# Intake manifold for ram air ??



## johnnyrr1 (Nov 29, 2015)

Hello everyone I'm in the process of restoring a 69 vedoro green 69 gto I have a 74 455 with edlebrock heads and the ram air IV exhaust manifolds I know about the hood modification and have a Original set of metal ram air scoops my question is what intake should I run for proper clearance of the ram air system ? I have read where the original intake was a high rise but I looked at the aftermarket one in decalb at the parts place and it didn't look like a high rise to me. I can't go with that one because I'm running a 800 cfm thunder series carburetor I bought a edlebrock performer rpm ( still new and I can return it ) but I'm thinking I should get the torque 2 because it's a low rise ,,, any thoughts ? Thanks


----------



## Pinion head (Jan 3, 2015)

The OEM cast iron '67-72 intakes flow well, and if building the 550 ft lb/near 500 HP+ Pontiac, SD Performance has a CNC program that closely follows the prep work Cliff Rugles performed on his cast iron intake to make it flow extremely well on numerous ported KRE and Edelbrock head 455--474 combo's . If looking for a '67-72 4bbl cast iron intake, the '71 models have consistently been the cheapest to pick up for at least the last 15 years.
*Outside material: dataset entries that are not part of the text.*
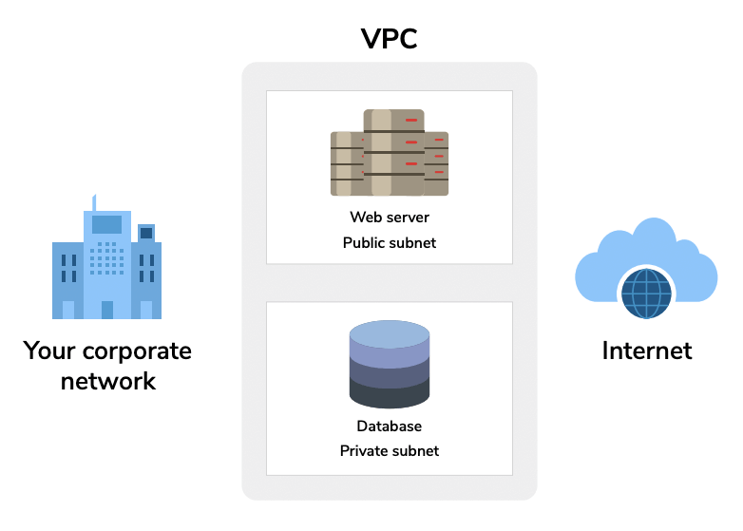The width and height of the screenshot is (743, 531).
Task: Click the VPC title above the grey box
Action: pos(389,39)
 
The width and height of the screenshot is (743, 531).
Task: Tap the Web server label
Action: pos(389,218)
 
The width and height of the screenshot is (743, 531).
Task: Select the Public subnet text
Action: pos(389,242)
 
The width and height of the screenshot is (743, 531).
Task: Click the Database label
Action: pos(389,427)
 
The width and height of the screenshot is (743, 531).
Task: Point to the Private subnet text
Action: pos(389,450)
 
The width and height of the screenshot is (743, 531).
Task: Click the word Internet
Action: pos(646,351)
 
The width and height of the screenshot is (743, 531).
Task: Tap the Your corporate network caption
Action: pos(107,366)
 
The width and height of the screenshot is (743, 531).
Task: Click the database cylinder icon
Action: pos(389,366)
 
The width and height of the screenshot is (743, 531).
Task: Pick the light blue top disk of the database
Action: pos(389,333)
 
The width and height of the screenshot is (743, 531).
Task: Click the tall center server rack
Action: pos(393,152)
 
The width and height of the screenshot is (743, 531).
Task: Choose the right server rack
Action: pos(436,163)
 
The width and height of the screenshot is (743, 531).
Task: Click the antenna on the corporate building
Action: pos(94,202)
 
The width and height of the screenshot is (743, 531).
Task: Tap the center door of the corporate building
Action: pos(107,309)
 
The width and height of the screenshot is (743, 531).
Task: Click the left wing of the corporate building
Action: pos(67,280)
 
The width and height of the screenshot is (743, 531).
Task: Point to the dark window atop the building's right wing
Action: pos(146,233)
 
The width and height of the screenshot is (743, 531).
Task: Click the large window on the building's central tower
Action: pos(106,224)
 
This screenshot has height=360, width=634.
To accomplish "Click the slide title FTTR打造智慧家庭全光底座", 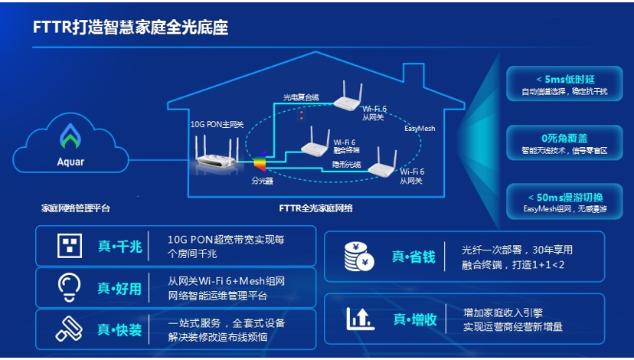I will [x=131, y=28].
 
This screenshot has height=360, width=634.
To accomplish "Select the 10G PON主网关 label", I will [x=217, y=124].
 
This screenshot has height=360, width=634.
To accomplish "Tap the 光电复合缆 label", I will [x=301, y=97].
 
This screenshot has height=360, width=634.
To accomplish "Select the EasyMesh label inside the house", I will [x=419, y=129].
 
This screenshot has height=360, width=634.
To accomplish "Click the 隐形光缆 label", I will [x=347, y=164].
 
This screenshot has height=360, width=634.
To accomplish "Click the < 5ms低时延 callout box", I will [x=554, y=83].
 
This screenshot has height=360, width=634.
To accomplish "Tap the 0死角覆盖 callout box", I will [x=554, y=143].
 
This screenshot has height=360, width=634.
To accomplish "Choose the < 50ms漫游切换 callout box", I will [x=554, y=203].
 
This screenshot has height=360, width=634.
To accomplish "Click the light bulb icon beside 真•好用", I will [x=68, y=286].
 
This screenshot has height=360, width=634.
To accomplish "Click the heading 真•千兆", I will [x=119, y=246].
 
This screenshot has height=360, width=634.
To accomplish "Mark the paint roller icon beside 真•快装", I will [x=68, y=329].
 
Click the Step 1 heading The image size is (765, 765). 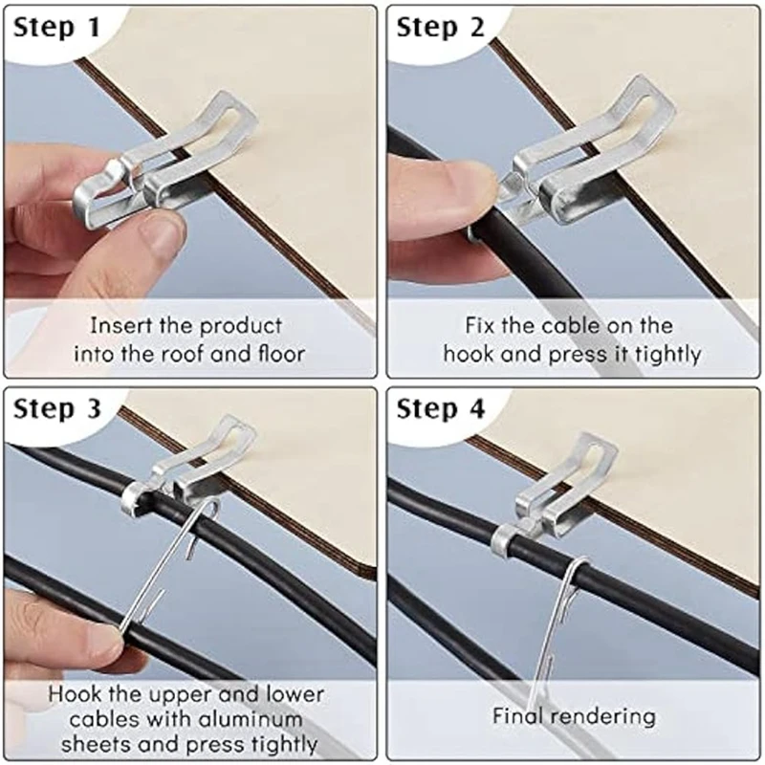point(56,28)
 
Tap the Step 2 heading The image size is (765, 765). point(441,28)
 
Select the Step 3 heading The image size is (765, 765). point(57,409)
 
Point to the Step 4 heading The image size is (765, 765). point(441,409)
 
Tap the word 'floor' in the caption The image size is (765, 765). point(281,353)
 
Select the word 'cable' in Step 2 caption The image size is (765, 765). point(572,325)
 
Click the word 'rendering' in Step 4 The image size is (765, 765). point(606,716)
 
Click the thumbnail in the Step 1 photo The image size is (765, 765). point(162,237)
For the money, one can buy a $50-75 '71 intake, have it shipped SD for the CNC work, then when get it home, separate the water crossover and with a sawsall and a hammer and angle grinder eliminate the heat cross over. End up with a 20 lb cast iron intake that (1) fits, flows better than an RPM, and costs less than the JoParts junk repro RA intake and having it CNCed ported and fixed.

The Performer RPM intake is a 1.25" taller on one end of the carb mounting pad, that nearly always creates hood clearance issues. I've installed the RPMs on a few Abodys and they typically require an extreme drop base aircleaner to get them to fit under the hood....that means no factory RA pan . The repro JoeParts RA IV-455HO intake has port alignment issues. You can email Dave at SD Performance and ask him about the work it takes with the repro RA intake manifold to get the ports to line up well with ported iron heads and aftermarket the heads. I will post a link with pics later tonight. 

The edelbrock 1406's , et all, are Carter clones, and would require an adaptor or a square bore intake, and not near as good a choice as a moderately prepped Quadrajet. the Carter clones also have different aircleaner base circle. Cliff Ruggles Qjet book is a great value, and will help immensely in setting up a relatively expensive Quadrajet core. Cliff is a huge fan of the '77-80 Buick and Pontiac 800 cfm . They are relatively cheap as good cores and have numerous refinements over the earlier '71-73 Buick 800 cfm Qjets (one of my longtime favorites) and all of the '67-72 divorced choke Pontiac Qjets, of which quite a few are VERY expensive as quality cores.


----------



## johnnyrr1 (Nov 29, 2015)

Hello thank you very much for all the valuable information isn't that a lot honestly I was planning on going with all Edelbrock but I'll be that's not going to happen now sounds like I'm better off with the stock ported manifold never been a big fan of quadrajets but everything I'm reading on them says that they're amazing when they're done right thanks again


----------